Penambahan jumlah kontestan ini berkaitan dengan rencana pembentukan Liga Super Indonesia sebagai pengganti Divisi Utama. Sembilan tim teratas tiap wilayah bakal digabungkan ke dalam LSI edisi perdana yang berformat kompetisi penuh.Â
Meski harus berkeringat lebih banyak, capaian lebih baik diperoleh Persiter. Lagi-lagi Stadion GKR jadi tempat keramat yang menyumbangkan banyak poin.
Sama seperti musim sebelumnya, Persiter yang diarsiteki Jacksen F. Thiago hanya kalah 11 kali dari total 34 pertandingan. Mereka menduduki peringkat 6 wilayah timur, sehingga berhak menjadi kontestan LSI.
Sayangnya, Persiter terganjal dua hal ketika menjalani proses verifikasi. Pertama dari segi pendanaan, kedua dari segi infrastruktur.
LSI dirancang sebagai liga profesional sepenuhnya, sehingga para peserta diharapkan dapat mandiri sebagaimana mustinya sebuah klub profesional. PSSI melarang keras klub bergantung pada dana APBD.
Inilah ganjalan pertama bagi Persiter. Manajemen klub merasa tidak mungkin dapat bertahan tanpa sokongan dana APBD seperti sebelum-sebelumnya.
Lalu ganjalan kedua datang ketika Gelora Kie Raha diverifikasi. Stadion ini dinyatakan tidak layak dipergunakan karena tidak memenuhi standar sesuai ketentuan FIFA-AFC.
Pendek kata, Stadion GKR harus direnovasi sesuai standar jika ingin dipakai sebagai kandang Persiter di LSI. Jika tidak, Persiter dapat memilih stadion lain yang memenuhi syarat sebagai rumah sementara.
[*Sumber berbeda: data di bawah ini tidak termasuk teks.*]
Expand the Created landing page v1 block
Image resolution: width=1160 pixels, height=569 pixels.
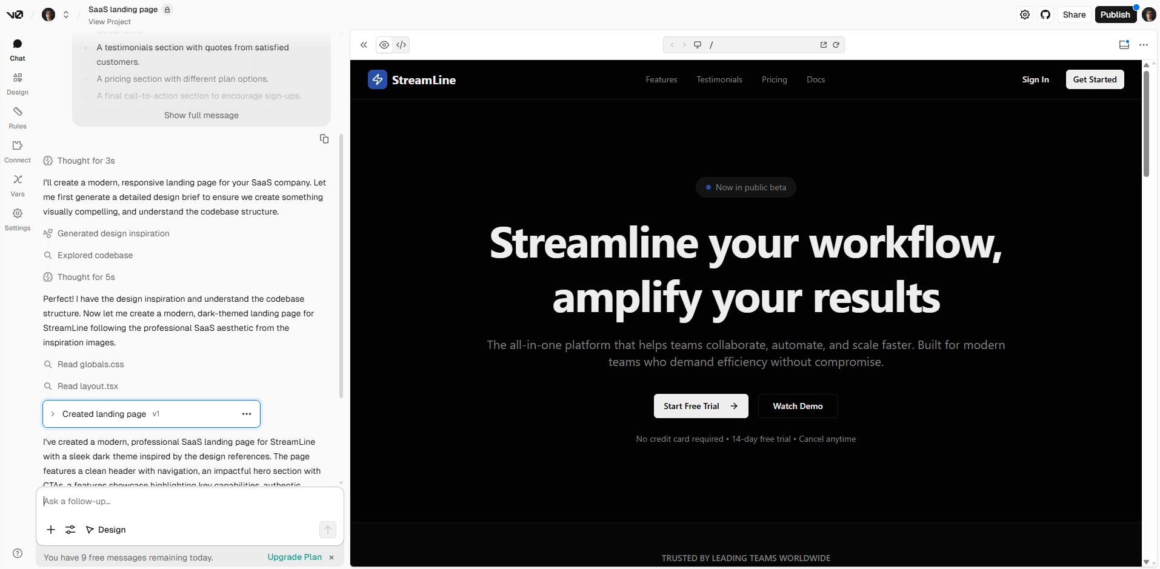(52, 414)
Rembug punya rembug, setelah mempertimbangkan banyak hal termasuk dinamika politik di Maluku Utara, pengurus Persiter pada akhirnya memutuskan tidak ikut kompetisi. Laskar Kie Raha memilih mundur.
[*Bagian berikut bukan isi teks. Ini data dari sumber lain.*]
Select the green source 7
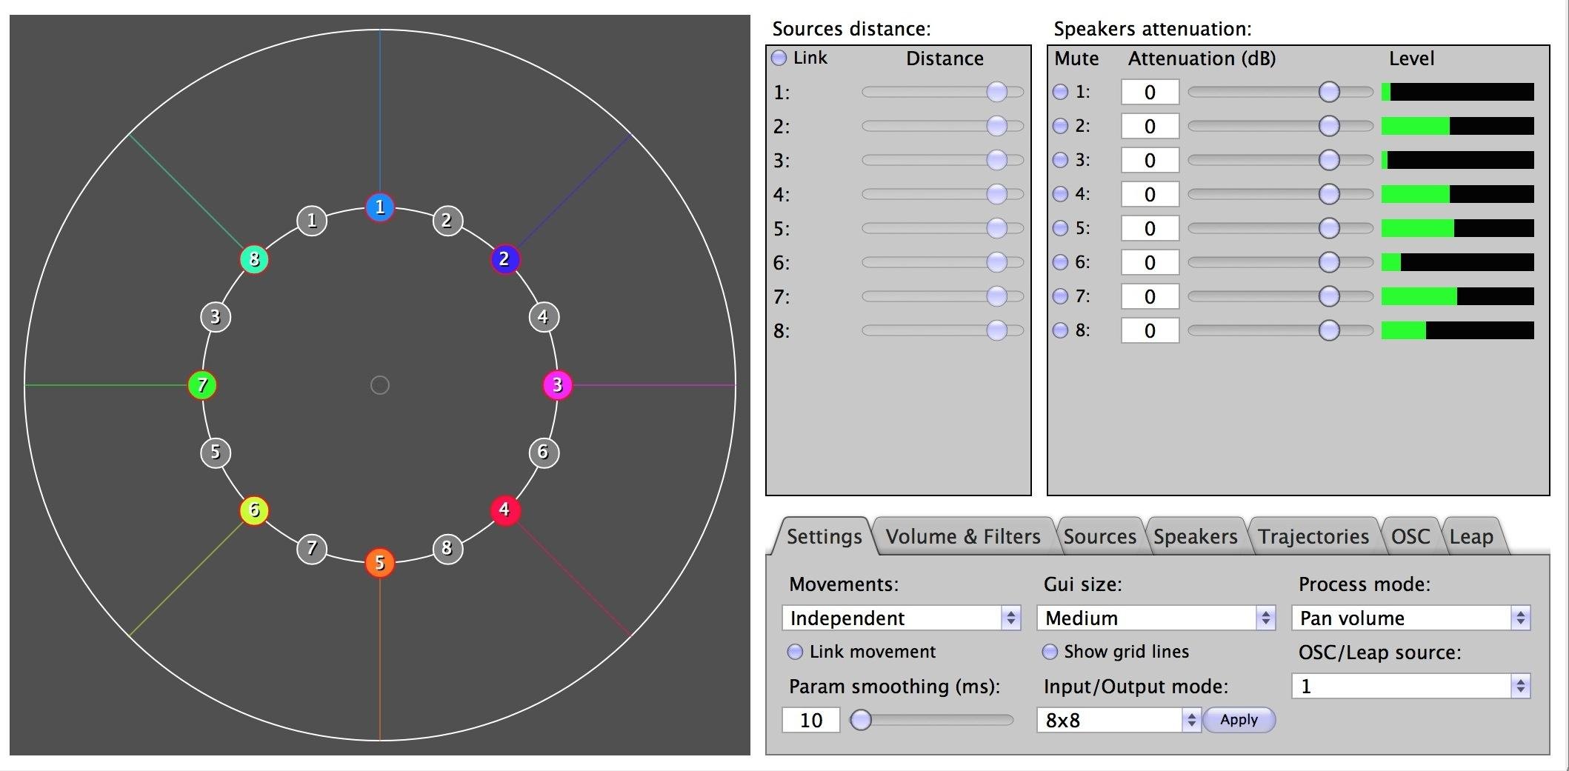Screen dimensions: 1569x771 coord(201,384)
Sejak saat itulah nama Persiter menghilang dari ingar-bingar persepakbolaan nasional. Laskar Kie Raha masih eksis sampai sekarang, tetapi berstatus tim amatir.
Karena itu, Persiter harus merangkak lagi dari dasar piramida liga Indonesia. Kini mereka berkompetisi Liga 3 Zona Maluku Utara.